U.S. border guards can search your phone-here are some details
Border agents can demand a password to open your phone, without probable cause
In one of several testy exchanges during a U.S. Senate hearing this week, the country’s secretary of homeland security was pressed to explain a new policy that allows customs agents to examine the cellphones of travellers at the border.
“I want to make sure I understand this. I live an hour’s drive from the Canadian border,” said Vermont Sen. Patrick Leahy.
“If I go to Canada and visit some of my wife’s relatives, and I come back … they [can] say, ‘We want your laptop and your phone and your pass code.’ And I say, ‘Well, do you have any reason?’ They say, ‘We don’t need one.’ Is that correct? They can do that?”
“Welcome to America,” Leahy added sarcastically.

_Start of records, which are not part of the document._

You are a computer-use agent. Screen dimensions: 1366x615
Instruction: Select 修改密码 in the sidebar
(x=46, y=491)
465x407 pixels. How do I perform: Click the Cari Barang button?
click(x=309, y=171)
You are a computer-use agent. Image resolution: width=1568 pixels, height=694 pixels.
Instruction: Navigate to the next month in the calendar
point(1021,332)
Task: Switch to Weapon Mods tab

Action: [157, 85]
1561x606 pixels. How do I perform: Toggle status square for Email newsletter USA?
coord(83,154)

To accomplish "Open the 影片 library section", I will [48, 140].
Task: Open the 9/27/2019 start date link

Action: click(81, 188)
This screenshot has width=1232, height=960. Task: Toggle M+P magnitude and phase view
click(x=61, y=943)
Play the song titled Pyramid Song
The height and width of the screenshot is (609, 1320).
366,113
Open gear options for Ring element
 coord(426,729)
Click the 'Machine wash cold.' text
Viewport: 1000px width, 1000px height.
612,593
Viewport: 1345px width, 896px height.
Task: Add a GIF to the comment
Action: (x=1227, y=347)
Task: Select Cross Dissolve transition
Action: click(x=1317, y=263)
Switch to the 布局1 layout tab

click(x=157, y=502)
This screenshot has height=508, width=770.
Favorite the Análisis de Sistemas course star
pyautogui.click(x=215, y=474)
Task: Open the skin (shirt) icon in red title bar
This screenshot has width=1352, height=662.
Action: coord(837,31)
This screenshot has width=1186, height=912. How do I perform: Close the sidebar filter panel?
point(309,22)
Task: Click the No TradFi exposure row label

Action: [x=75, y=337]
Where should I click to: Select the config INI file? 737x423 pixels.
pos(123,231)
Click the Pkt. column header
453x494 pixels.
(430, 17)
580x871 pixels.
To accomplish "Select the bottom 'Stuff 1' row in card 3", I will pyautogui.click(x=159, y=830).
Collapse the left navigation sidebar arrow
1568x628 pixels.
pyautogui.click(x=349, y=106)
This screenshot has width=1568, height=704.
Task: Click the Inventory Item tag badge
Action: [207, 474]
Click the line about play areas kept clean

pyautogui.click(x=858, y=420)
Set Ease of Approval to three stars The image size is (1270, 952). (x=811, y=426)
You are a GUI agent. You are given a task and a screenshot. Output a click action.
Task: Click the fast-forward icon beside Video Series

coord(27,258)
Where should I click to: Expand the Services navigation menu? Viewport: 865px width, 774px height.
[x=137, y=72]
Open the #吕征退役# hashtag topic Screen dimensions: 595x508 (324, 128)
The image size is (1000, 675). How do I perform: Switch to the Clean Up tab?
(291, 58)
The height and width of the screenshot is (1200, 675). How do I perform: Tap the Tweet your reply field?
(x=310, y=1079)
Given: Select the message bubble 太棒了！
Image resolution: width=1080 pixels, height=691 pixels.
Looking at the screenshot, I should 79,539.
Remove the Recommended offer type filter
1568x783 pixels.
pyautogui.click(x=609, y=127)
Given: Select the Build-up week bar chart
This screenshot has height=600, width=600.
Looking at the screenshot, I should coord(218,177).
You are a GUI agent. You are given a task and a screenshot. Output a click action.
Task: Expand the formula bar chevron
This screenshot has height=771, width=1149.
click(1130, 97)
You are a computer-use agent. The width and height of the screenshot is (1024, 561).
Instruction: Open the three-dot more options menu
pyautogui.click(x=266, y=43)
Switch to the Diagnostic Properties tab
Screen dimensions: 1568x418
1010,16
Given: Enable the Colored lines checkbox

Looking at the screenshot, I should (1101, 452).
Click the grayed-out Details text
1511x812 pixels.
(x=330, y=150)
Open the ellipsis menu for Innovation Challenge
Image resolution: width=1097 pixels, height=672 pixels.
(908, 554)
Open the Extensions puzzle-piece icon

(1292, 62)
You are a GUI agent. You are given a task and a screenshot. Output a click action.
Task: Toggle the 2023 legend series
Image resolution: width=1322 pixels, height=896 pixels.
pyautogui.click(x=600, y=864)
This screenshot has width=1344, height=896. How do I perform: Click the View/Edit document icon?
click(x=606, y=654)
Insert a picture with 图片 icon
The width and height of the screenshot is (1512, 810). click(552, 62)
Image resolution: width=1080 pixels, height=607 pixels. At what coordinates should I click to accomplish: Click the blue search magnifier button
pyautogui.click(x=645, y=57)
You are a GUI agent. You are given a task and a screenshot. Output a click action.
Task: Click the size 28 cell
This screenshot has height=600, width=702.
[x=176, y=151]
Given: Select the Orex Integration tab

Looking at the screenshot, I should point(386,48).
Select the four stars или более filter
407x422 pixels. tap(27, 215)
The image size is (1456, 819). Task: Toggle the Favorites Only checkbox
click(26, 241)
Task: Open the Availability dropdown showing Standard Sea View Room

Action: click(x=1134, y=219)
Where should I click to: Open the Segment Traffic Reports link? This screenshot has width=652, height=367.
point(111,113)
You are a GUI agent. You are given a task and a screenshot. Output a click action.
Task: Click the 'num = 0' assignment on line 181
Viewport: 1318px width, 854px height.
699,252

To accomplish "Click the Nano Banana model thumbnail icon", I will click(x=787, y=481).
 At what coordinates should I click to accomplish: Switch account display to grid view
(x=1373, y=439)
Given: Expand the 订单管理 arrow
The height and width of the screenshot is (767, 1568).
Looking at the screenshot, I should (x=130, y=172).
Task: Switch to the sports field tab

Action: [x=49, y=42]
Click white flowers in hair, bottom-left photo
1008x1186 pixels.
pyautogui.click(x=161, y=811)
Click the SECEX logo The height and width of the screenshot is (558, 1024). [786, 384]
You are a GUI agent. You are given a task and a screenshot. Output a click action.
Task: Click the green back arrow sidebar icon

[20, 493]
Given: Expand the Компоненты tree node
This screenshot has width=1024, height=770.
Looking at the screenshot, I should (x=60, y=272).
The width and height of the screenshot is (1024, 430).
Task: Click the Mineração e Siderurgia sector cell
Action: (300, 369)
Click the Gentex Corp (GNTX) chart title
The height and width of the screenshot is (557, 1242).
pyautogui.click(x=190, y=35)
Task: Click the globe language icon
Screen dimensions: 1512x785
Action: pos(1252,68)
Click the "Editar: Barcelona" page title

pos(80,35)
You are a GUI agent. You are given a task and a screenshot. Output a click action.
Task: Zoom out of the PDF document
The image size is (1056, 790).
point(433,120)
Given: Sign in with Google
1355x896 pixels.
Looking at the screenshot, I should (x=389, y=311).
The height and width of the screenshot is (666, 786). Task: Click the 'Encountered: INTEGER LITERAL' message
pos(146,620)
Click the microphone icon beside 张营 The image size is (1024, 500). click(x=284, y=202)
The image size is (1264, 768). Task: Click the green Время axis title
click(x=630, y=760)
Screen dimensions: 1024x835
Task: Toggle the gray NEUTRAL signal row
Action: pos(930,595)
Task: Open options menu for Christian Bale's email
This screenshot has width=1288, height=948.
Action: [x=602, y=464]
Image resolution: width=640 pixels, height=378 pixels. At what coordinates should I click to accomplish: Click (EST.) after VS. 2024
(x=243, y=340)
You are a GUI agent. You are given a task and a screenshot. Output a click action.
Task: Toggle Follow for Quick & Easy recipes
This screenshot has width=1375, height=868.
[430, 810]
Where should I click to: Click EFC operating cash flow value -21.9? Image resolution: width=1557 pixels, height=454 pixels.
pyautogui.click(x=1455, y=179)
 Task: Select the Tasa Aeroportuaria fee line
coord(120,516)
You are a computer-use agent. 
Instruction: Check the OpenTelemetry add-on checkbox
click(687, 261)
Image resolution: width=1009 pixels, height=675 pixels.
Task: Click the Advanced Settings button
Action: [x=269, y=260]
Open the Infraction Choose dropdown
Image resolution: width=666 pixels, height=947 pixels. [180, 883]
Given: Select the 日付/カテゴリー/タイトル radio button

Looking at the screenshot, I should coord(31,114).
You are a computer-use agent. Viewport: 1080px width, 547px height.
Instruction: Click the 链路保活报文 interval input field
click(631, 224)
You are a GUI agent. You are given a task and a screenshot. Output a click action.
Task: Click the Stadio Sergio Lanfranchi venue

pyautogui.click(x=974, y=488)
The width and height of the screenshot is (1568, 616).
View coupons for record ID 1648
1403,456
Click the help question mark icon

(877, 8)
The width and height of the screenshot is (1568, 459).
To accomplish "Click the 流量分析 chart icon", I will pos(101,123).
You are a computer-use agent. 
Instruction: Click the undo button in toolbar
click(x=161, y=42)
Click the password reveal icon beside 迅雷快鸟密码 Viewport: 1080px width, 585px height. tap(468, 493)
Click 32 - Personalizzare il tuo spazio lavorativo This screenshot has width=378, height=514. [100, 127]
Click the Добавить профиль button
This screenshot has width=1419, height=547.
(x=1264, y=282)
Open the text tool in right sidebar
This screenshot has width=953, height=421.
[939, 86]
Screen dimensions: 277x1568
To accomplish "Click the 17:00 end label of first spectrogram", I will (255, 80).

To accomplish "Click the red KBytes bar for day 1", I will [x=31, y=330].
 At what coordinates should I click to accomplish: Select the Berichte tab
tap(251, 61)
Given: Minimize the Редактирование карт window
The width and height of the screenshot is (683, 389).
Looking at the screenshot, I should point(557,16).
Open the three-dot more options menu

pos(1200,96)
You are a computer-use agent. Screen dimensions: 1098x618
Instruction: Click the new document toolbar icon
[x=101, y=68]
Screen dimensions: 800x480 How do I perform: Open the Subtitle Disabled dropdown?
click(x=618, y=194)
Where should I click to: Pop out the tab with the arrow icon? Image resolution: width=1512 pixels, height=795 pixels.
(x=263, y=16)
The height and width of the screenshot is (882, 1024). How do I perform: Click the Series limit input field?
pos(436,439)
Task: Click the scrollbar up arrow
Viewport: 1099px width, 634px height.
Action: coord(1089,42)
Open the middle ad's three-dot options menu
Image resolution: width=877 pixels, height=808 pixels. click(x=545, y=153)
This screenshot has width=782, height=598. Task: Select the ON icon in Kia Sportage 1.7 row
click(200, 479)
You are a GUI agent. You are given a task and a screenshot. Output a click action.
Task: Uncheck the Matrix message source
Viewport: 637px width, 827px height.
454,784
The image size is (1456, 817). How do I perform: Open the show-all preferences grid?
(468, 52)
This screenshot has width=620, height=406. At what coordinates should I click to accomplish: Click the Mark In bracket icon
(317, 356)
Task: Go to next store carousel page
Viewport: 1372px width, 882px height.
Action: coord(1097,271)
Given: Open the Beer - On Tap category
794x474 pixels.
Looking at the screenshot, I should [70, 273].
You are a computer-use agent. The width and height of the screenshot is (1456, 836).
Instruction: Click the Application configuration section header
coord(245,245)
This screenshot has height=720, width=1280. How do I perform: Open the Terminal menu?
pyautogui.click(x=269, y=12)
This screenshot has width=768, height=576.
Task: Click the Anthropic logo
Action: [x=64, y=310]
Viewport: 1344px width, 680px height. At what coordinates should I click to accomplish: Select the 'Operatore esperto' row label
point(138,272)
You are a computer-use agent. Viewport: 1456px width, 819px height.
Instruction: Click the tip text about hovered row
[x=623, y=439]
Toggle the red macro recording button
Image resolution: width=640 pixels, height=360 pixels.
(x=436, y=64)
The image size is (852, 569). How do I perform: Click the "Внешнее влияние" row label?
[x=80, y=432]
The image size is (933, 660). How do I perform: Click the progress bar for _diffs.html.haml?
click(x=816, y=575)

Secretary Kirstjen Nielsen explained some of what the new policy does and doesn’t do. Some key details:
—Background: Searches of phones were skyrocketing. Border agents inspected 30,200 phones and other devices last year — an increase of nearly 60 per cent from 2016. U.S. officials say it remains a minuscule percentage of overall travellers — 0.007 per cent, or roughly one per 13,000. The Department of Homeland Security says it’s necessary to combat crimes like terrorism and child pornography.
—Customs agents have broad power: Immigration lawyer Henry Chang notes that one of his own colleagues once complained about a search, fearing a breach of attorney-client privilege: “The officer said, ‘I don’t care,”‘ Chang says. He said border guards can easily refuse someone entry: “There’s ways they can mess with you,” he said. “They can just declare you an immigration risk … detain you, turn you away until you co-operate…. That’s enough to scare people into co-operating.”